Looking for more Filipino desserts? Try my Biko (Sweet Sticky Rice), Ice scramble, Filipino Fruit Salad, or Kamote Turon (Sweet Potato Spring Rolls)!
Karioka or Carioca is a sweetened deep-fried sticky rice ball made of glutinous rice and coconut milk dough mixture then dipped in a coconut and sugar mix sauce.
They are usually served skewered on a thin bamboo stick or individually as snacks or dessert. This is definitely one of the delicious sweet treats that you can find in the Philippines.
It is so quick and easy to make, amazing and addicting! No wonder that this is one of the Filipino family-favorite dessert recipes. Give this a try!
Tips & Variations:
- Feel free to add sweetened shredded coconut for a delicious coconut flavor and texture.

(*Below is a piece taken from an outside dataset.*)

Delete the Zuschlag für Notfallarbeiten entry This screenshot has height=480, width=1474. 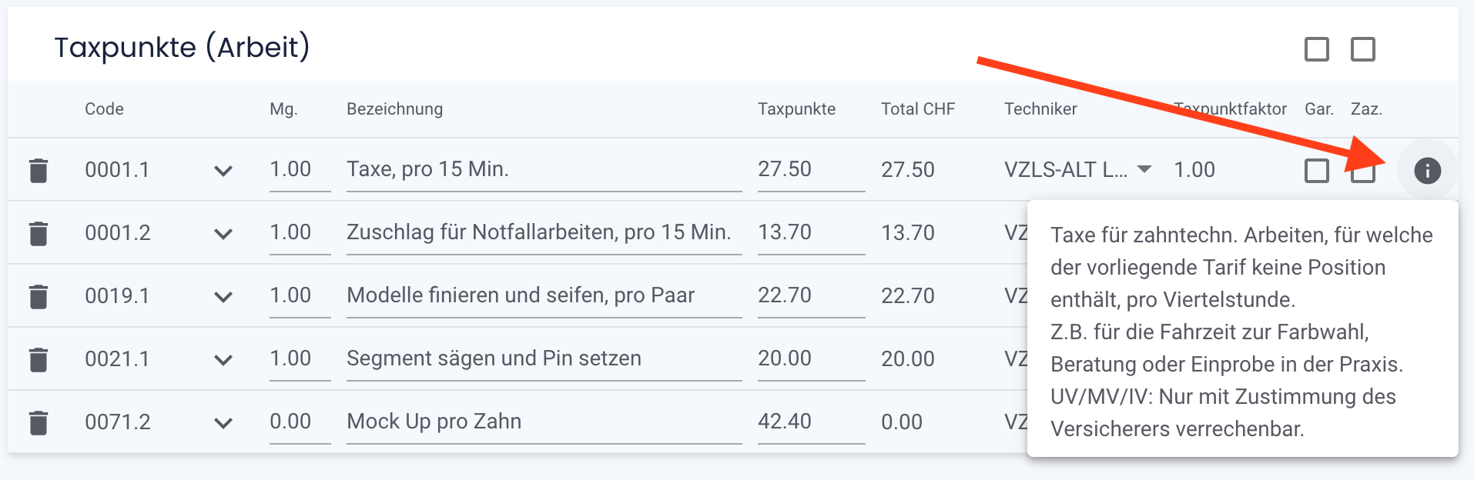coord(39,232)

- If the flour and coconut milk dough mixture is too sticky, add more flour. If it’s too dry, add some coconut milk until the dough is smooth and pliable.
- Poke holes through each ball before frying to prevent exploding in oil and lessen the splattering of oil.
- It is best to eat this dessert immediately but in case there are left-overs, you may re-crisp them by placing them in the oven at 350 degrees for just a few minutes or in a pan over medium heat.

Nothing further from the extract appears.